*What the exercise asks*:
Please filter the data below down to the lines holding the string "computer".

*Stored items*:
□ □ □ □ □ □ □
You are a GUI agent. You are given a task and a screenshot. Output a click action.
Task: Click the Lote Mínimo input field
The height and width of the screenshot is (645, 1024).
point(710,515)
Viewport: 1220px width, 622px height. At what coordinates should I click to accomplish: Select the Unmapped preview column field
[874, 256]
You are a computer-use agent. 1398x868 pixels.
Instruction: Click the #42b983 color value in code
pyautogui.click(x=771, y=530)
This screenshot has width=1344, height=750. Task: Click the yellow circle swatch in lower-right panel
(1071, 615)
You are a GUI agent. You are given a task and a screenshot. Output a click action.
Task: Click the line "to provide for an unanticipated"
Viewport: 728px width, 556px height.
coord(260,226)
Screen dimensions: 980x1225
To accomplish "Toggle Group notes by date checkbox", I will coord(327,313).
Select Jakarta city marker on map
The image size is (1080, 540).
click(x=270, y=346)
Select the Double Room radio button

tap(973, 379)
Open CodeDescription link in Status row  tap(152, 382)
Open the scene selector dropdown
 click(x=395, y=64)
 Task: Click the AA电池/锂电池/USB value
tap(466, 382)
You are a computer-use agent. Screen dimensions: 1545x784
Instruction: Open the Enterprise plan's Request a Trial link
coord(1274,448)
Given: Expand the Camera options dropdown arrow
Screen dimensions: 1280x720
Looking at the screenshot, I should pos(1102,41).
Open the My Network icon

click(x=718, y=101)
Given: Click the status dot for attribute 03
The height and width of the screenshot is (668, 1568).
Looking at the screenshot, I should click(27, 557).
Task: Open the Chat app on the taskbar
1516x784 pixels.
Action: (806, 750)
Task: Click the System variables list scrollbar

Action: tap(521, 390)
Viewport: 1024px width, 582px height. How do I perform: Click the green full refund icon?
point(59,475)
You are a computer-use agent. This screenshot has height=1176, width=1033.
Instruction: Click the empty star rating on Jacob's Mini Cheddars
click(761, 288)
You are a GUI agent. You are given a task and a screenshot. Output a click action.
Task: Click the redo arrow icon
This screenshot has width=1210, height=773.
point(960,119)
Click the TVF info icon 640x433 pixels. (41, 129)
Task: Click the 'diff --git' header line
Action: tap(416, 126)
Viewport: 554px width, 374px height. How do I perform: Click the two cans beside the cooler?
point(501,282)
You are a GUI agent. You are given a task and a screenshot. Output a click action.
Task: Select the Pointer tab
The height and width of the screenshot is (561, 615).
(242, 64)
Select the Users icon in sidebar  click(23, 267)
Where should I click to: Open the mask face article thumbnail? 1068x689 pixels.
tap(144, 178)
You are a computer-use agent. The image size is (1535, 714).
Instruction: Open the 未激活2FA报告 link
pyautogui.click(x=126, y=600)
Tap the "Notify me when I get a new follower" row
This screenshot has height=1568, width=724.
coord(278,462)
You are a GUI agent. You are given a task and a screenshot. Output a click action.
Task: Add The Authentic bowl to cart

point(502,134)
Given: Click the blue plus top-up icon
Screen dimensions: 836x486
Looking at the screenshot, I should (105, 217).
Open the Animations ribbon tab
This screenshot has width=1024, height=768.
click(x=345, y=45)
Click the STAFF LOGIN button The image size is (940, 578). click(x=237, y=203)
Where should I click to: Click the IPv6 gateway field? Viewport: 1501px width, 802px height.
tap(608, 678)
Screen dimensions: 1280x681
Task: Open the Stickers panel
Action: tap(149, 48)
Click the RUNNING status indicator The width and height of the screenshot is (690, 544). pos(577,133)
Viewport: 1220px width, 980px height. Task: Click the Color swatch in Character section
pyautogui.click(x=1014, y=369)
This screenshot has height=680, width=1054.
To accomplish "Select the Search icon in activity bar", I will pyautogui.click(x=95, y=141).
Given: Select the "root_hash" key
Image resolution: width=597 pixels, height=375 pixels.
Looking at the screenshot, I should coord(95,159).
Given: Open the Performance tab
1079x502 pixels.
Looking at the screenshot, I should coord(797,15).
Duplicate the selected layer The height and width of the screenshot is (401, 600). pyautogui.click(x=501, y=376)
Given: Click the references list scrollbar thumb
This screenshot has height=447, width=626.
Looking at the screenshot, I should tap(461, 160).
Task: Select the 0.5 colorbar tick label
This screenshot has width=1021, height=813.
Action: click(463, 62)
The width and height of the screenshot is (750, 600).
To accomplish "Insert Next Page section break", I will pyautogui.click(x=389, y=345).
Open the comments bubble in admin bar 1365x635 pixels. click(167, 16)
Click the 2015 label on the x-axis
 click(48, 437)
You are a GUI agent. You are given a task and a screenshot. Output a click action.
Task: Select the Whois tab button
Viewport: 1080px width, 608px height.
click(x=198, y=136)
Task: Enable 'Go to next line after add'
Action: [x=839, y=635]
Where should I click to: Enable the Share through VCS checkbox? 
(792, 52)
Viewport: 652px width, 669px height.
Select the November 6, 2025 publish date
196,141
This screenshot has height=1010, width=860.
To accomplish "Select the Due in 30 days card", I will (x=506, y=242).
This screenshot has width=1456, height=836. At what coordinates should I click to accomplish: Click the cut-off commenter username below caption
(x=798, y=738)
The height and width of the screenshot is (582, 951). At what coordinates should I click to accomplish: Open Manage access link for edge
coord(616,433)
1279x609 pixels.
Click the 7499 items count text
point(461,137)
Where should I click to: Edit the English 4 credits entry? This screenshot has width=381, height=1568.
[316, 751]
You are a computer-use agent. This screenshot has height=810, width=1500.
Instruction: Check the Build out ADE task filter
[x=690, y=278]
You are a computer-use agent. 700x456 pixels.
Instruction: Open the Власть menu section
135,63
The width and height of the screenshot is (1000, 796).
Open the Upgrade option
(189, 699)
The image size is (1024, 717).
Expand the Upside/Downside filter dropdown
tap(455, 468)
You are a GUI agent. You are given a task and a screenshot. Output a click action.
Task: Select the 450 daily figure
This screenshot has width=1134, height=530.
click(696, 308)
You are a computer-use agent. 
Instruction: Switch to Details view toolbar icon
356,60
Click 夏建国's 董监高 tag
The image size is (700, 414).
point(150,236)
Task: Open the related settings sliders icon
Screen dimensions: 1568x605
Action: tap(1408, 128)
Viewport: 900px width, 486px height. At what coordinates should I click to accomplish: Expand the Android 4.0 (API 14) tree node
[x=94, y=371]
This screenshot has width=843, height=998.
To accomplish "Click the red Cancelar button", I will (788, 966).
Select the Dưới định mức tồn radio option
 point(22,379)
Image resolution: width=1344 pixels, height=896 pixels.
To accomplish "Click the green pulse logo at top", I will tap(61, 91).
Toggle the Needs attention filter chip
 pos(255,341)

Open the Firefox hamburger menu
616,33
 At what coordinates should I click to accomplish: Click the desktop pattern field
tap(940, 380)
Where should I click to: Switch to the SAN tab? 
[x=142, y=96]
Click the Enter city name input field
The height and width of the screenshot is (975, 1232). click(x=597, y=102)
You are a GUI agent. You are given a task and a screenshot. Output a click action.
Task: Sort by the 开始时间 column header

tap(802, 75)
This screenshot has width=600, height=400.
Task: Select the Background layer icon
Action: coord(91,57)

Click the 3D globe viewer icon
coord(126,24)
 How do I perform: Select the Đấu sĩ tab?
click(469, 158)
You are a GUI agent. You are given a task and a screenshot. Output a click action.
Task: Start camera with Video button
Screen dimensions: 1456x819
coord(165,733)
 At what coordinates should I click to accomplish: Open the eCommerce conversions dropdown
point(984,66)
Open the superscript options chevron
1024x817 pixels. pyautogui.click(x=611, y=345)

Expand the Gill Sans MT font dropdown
□ □ □ □ □ □ □
*Answer*:
You are a computer-use agent. 1398x868 pixels.
You are a computer-use agent. Screen dimensions: 1545x784
You are a computer-use agent. This screenshot has height=1176, width=1033.
You are a computer-use agent. The image size is (1535, 714).
You are a computer-use agent. This screenshot has height=810, width=1500.
You are a computer-use agent. 700x456 pixels.
You are a computer-use agent. 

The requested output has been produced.